ACTIVITY — Across the data below, how many lines hold "beside"? Answer with that number and nothing else.

[Collection entries]
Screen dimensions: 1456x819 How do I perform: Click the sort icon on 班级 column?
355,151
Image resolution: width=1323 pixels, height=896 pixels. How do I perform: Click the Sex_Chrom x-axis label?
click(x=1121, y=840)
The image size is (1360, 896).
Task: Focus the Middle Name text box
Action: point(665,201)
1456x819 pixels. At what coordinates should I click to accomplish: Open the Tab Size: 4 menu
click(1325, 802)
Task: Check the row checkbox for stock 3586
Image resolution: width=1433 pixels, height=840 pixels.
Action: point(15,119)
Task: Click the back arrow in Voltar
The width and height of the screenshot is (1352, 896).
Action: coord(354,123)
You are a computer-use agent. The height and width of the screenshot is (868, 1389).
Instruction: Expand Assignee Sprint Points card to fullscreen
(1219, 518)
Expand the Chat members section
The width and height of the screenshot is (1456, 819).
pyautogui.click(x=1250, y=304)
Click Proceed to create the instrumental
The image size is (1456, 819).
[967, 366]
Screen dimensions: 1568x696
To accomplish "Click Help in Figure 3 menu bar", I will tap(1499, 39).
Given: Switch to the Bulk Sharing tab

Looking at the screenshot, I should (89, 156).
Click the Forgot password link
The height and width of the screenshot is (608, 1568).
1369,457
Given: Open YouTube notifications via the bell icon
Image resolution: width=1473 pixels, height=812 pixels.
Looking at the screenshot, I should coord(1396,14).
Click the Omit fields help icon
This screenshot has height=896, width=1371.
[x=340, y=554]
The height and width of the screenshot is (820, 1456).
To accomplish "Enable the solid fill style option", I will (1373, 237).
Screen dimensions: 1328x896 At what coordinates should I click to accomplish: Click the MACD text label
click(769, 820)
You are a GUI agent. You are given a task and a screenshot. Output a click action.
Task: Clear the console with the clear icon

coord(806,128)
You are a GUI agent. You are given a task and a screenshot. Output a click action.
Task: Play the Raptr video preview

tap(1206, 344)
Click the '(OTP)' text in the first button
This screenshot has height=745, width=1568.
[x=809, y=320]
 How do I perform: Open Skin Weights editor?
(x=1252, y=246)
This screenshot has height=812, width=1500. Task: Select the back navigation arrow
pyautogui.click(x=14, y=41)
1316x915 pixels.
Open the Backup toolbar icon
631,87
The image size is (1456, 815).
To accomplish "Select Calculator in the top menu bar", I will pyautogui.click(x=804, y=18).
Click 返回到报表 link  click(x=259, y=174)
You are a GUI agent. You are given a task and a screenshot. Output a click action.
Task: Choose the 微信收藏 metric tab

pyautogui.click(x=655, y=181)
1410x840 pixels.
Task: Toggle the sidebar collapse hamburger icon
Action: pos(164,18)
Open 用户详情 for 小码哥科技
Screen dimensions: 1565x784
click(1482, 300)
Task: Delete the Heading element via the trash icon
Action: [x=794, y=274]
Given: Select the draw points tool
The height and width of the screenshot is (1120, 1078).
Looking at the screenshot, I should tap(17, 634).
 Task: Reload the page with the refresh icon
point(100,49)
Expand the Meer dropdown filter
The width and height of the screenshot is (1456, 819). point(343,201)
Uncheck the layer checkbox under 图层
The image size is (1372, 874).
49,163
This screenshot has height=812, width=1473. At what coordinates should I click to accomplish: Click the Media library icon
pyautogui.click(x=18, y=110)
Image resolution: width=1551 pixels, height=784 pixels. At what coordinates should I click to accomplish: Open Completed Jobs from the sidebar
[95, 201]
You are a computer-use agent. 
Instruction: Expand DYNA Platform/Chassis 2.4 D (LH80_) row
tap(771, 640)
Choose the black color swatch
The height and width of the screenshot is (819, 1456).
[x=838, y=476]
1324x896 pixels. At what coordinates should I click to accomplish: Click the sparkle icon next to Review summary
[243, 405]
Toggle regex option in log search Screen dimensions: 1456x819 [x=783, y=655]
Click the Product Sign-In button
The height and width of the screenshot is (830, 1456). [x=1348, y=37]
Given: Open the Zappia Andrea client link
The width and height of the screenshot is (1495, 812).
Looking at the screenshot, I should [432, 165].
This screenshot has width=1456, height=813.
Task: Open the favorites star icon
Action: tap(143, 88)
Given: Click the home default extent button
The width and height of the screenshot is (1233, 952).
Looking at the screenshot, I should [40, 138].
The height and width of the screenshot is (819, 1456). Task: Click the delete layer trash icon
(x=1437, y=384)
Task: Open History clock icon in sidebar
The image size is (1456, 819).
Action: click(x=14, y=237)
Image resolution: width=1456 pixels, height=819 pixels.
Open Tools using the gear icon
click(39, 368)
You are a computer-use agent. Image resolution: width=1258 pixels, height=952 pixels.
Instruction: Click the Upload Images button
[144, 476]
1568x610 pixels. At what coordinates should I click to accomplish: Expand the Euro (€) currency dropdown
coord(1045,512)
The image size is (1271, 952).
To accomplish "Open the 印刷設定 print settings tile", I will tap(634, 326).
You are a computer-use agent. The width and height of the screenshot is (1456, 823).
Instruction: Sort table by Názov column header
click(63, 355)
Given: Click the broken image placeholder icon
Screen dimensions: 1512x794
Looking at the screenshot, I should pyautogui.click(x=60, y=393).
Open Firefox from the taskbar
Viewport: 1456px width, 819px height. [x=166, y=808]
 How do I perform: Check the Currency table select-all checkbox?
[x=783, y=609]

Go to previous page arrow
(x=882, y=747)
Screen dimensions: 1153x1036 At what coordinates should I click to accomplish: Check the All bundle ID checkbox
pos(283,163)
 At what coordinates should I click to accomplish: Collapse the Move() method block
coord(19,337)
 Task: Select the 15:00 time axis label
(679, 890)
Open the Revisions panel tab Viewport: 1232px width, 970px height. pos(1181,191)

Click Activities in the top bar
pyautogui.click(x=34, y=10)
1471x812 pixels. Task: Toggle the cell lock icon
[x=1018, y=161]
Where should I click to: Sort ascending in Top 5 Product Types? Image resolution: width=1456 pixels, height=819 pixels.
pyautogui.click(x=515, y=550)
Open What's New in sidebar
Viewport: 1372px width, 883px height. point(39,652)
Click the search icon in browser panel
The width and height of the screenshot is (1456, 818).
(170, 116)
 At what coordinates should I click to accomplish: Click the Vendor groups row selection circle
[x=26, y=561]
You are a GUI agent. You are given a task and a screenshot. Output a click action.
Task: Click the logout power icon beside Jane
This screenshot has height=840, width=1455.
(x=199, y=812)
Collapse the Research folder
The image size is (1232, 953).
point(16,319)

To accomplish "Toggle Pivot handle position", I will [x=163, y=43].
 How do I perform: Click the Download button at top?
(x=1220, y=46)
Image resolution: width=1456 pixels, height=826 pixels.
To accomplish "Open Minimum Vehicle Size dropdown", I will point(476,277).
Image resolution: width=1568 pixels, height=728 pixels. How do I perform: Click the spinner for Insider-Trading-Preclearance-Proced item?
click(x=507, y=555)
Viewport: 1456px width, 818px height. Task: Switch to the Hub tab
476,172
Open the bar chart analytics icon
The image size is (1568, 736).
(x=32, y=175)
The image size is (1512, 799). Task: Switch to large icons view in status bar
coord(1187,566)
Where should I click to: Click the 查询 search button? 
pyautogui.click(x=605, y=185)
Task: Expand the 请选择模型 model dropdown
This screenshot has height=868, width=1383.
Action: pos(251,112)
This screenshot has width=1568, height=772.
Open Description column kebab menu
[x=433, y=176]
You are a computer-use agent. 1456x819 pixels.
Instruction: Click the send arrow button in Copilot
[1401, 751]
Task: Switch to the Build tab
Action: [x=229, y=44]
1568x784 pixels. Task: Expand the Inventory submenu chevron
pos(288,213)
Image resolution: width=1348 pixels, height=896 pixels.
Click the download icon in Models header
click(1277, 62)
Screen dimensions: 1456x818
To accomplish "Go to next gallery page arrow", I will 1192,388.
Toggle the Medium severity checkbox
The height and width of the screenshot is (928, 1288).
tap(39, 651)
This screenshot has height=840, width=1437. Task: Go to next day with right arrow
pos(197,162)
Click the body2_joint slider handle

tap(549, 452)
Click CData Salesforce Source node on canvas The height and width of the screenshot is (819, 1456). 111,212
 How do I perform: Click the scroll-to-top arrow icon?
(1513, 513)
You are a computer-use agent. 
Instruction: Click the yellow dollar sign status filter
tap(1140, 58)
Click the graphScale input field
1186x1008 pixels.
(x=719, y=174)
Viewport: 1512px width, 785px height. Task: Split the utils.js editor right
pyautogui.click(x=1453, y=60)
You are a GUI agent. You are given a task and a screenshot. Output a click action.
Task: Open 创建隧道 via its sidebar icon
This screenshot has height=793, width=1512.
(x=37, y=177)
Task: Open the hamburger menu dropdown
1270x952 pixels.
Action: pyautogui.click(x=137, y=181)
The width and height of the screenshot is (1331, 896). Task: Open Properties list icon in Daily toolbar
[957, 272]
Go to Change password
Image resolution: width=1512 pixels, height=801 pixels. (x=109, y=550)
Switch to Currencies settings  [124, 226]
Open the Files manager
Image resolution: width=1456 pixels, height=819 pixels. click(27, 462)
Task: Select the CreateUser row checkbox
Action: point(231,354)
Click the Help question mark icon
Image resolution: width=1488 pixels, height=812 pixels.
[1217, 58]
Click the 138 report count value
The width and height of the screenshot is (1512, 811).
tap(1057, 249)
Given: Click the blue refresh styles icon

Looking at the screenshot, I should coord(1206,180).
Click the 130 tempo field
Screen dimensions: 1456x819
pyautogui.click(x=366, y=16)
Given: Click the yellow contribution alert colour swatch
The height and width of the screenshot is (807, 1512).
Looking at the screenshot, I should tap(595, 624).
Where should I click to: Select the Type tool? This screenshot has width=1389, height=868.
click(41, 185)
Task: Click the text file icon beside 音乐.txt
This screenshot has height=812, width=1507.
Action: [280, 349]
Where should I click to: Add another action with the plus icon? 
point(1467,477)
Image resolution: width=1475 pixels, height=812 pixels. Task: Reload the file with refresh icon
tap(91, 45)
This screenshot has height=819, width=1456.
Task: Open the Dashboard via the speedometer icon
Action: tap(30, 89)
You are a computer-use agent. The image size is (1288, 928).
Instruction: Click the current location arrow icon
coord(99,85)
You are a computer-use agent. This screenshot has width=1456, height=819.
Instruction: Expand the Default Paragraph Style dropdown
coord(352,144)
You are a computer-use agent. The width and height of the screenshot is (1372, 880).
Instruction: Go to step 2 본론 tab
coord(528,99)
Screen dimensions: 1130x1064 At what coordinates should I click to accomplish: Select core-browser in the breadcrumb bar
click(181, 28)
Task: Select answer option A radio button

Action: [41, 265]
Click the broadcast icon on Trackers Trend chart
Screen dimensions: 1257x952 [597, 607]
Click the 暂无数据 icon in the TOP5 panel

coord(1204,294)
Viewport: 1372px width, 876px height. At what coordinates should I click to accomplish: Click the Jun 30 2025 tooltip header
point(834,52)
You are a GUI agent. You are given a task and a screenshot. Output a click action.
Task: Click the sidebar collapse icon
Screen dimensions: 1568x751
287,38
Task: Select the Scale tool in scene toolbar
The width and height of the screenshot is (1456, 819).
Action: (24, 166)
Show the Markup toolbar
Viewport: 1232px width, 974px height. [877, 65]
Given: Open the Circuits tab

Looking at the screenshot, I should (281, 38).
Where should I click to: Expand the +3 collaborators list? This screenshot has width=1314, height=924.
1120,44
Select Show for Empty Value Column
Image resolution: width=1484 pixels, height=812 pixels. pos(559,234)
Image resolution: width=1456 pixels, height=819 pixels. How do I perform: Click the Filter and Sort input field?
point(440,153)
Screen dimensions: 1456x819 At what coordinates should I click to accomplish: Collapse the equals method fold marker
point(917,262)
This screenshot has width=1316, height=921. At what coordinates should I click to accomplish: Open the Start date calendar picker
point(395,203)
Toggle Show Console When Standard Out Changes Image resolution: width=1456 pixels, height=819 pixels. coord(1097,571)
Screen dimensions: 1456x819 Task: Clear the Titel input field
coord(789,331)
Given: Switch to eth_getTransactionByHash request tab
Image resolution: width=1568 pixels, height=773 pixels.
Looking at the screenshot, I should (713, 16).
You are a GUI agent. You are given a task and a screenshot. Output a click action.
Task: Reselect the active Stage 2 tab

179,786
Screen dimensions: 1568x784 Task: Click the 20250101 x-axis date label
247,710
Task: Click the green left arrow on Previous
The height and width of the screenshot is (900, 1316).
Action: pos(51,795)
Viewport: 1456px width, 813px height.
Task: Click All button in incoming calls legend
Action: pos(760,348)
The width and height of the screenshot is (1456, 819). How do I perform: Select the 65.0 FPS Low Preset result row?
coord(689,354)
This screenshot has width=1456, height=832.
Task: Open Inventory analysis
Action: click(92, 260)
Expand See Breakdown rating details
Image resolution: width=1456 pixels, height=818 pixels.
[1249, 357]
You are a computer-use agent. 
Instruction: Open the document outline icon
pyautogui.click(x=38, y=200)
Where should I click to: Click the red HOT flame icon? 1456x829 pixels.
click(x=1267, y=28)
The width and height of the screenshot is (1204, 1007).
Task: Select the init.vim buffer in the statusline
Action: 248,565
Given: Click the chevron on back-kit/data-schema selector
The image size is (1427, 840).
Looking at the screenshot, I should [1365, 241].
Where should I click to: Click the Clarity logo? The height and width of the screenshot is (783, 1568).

YOUR RESPONSE — 2